→ Exercise details
Copy each of the following lines word for word, leaving out the pictures.

### Record excerpts

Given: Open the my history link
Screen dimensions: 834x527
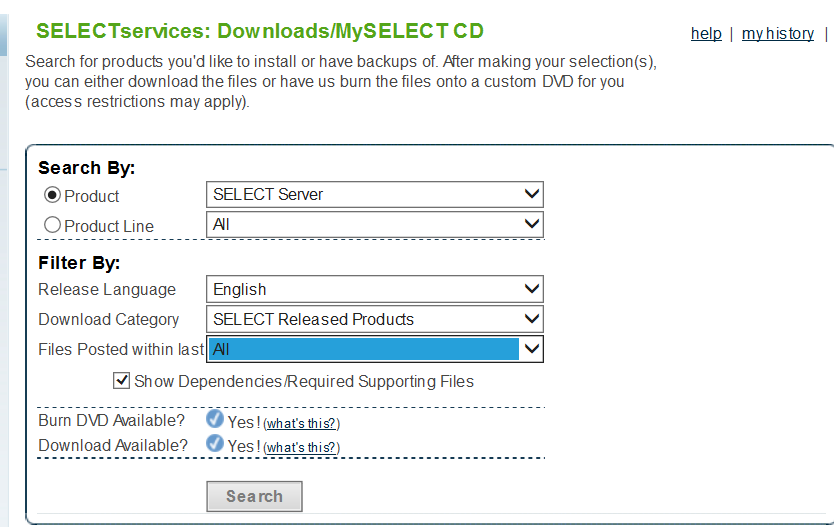Looking at the screenshot, I should tap(778, 34).
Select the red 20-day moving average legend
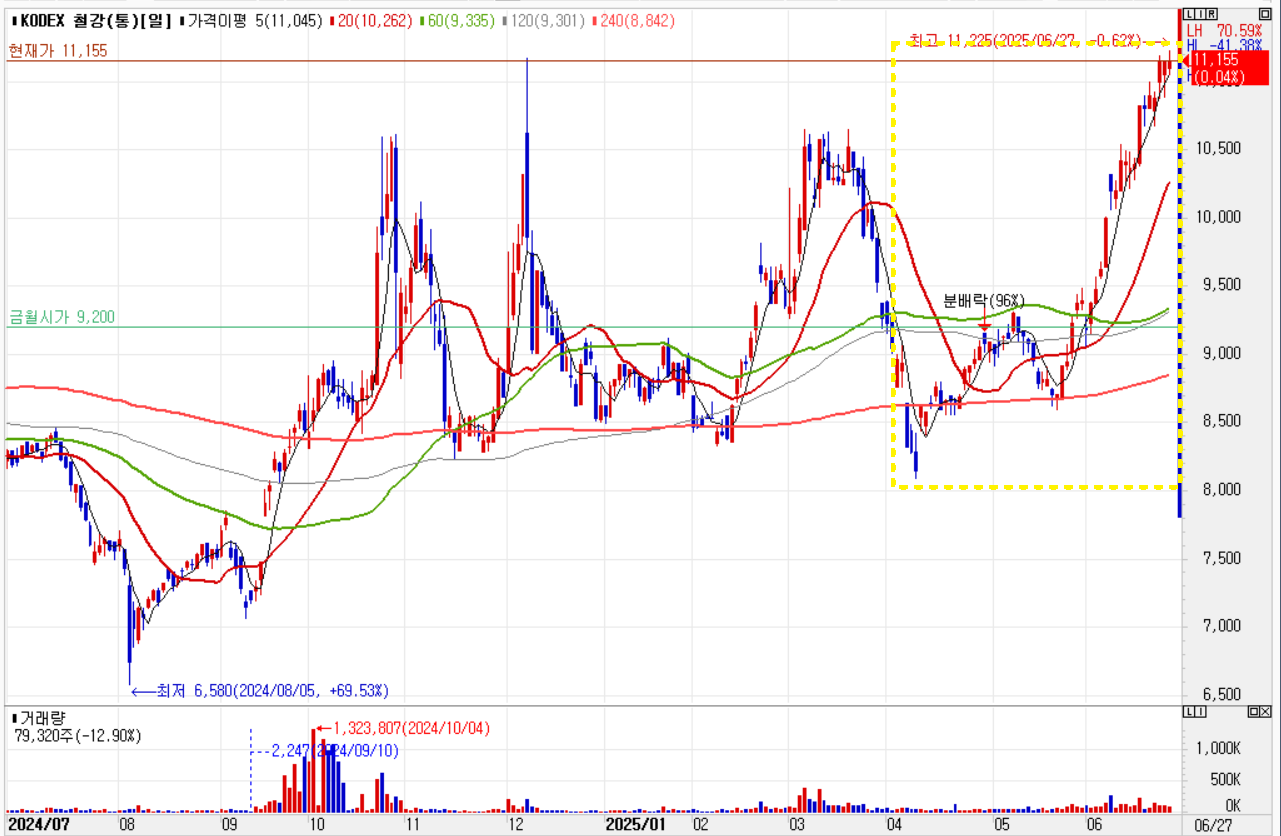Screen dimensions: 1281x836 point(371,20)
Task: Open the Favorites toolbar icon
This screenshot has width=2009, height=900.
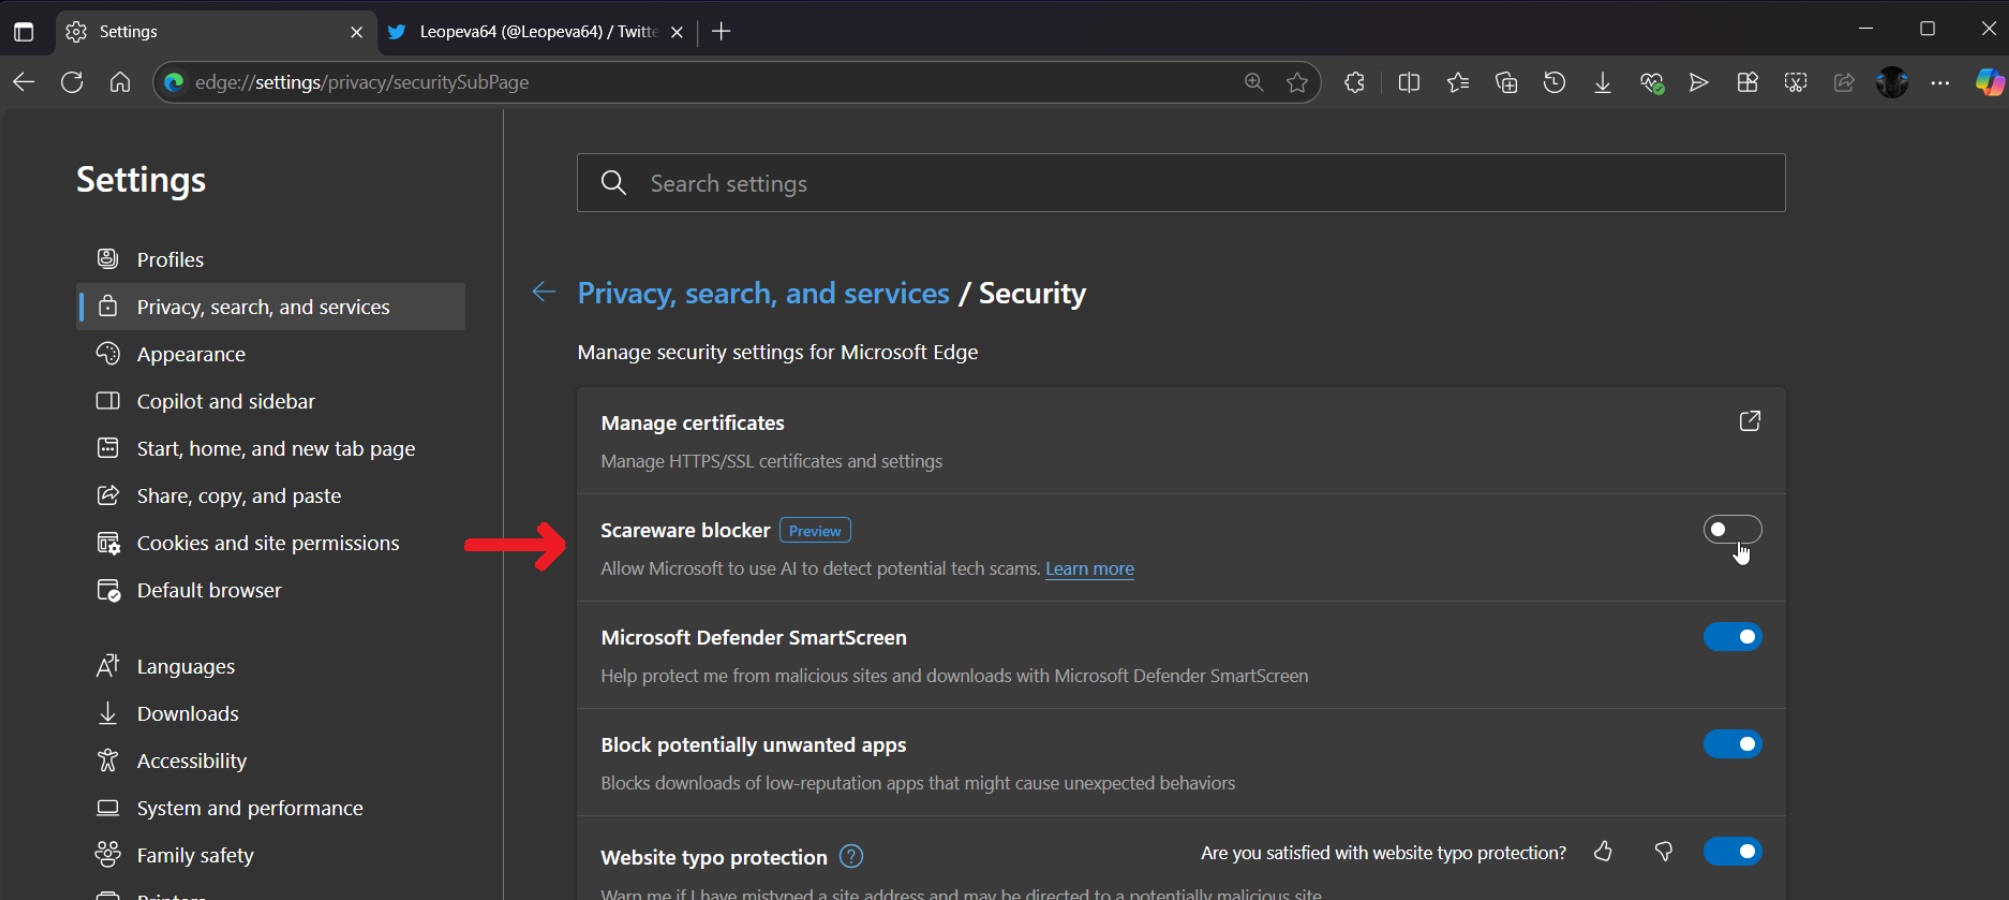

######

→ Problem solution
Given: Open the my history link
Screen dimensions: 834x527
Looking at the screenshot, I should tap(778, 34).
Select the red 20-day moving average legend
Screen dimensions: 1281x836 point(371,20)
Task: Open the Favorites toolbar icon
This screenshot has width=2009, height=900.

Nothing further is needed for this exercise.